_Task prompt_
Look for the line containing "Shipping Policy (873, 2348)" in the entries below, then print that line and all that follow it exactly.

==== Excerpted data ====

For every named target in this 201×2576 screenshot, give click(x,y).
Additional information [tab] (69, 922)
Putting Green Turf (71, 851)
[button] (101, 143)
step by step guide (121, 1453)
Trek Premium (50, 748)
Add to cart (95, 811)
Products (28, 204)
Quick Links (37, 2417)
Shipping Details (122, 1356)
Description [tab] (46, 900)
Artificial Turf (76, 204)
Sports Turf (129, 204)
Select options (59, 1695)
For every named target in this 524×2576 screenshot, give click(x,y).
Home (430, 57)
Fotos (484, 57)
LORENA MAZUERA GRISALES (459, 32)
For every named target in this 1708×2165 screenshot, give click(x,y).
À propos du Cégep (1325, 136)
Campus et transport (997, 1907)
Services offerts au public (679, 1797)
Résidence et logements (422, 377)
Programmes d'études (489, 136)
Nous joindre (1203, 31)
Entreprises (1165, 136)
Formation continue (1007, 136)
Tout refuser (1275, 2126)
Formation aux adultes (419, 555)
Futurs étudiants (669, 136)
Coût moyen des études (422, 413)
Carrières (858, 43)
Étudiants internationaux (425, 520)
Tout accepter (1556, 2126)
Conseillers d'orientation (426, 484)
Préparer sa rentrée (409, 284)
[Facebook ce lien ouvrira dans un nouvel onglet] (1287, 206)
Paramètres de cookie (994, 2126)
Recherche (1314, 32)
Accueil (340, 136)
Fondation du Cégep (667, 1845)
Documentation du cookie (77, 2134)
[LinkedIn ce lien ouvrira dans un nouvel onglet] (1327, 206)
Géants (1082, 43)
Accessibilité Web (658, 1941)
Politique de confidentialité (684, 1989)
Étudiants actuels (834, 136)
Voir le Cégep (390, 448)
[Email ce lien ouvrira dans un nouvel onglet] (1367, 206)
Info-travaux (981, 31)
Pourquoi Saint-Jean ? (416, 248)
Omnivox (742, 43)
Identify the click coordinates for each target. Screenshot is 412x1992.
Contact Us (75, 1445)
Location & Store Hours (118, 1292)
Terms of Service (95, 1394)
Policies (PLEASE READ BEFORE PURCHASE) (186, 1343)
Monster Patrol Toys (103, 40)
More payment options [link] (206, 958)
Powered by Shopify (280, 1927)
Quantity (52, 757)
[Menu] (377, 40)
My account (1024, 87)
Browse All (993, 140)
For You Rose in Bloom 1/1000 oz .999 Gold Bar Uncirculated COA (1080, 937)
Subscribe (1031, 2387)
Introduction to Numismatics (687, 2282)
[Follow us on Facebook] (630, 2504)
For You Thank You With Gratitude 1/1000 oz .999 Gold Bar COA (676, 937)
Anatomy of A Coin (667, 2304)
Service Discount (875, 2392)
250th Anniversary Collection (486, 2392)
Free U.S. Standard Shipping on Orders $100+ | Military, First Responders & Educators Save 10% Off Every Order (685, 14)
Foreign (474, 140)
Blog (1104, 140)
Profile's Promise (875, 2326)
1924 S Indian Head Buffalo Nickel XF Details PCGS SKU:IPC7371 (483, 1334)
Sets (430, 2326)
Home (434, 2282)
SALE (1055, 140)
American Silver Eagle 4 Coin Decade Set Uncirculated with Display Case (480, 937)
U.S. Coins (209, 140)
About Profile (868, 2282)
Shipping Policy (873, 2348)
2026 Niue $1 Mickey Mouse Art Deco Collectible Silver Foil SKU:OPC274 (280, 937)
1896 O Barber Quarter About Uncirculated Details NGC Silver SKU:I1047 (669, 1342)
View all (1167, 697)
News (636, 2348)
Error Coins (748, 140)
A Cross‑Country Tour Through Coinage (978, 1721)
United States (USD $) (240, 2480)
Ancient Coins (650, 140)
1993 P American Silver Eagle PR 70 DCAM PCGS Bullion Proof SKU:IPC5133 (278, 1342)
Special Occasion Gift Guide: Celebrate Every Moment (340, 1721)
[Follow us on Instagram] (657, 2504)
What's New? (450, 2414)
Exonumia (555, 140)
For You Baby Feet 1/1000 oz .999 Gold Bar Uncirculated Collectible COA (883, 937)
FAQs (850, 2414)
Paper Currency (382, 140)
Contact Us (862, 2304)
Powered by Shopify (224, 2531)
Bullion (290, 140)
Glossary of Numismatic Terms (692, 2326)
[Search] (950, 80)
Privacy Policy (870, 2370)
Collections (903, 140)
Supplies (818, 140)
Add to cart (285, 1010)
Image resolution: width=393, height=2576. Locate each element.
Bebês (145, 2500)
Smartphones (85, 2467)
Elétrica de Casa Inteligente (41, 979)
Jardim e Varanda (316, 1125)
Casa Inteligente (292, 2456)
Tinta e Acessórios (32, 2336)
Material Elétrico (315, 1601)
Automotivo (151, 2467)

====

_Response to the exercise_
Shipping Policy (873, 2348)
2026 Niue $1 Mickey Mouse Art Deco Collectible Silver Foil SKU:OPC274 (280, 937)
1896 O Barber Quarter About Uncirculated Details NGC Silver SKU:I1047 (669, 1342)
View all (1167, 697)
News (636, 2348)
Error Coins (748, 140)
A Cross‑Country Tour Through Coinage (978, 1721)
United States (USD $) (240, 2480)
Ancient Coins (650, 140)
1993 P American Silver Eagle PR 70 DCAM PCGS Bullion Proof SKU:IPC5133 (278, 1342)
Special Occasion Gift Guide: Celebrate Every Moment (340, 1721)
[Follow us on Instagram] (657, 2504)
What's New? (450, 2414)
Exonumia (555, 140)
For You Baby Feet 1/1000 oz .999 Gold Bar Uncirculated Collectible COA (883, 937)
FAQs (850, 2414)
Paper Currency (382, 140)
Contact Us (862, 2304)
Powered by Shopify (224, 2531)
Bullion (290, 140)
Glossary of Numismatic Terms (692, 2326)
[Search] (950, 80)
Privacy Policy (870, 2370)
Collections (903, 140)
Supplies (818, 140)
Add to cart (285, 1010)
Image resolution: width=393, height=2576. Locate each element.
Bebês (145, 2500)
Smartphones (85, 2467)
Elétrica de Casa Inteligente (41, 979)
Jardim e Varanda (316, 1125)
Casa Inteligente (292, 2456)
Tinta e Acessórios (32, 2336)
Material Elétrico (315, 1601)
Automotivo (151, 2467)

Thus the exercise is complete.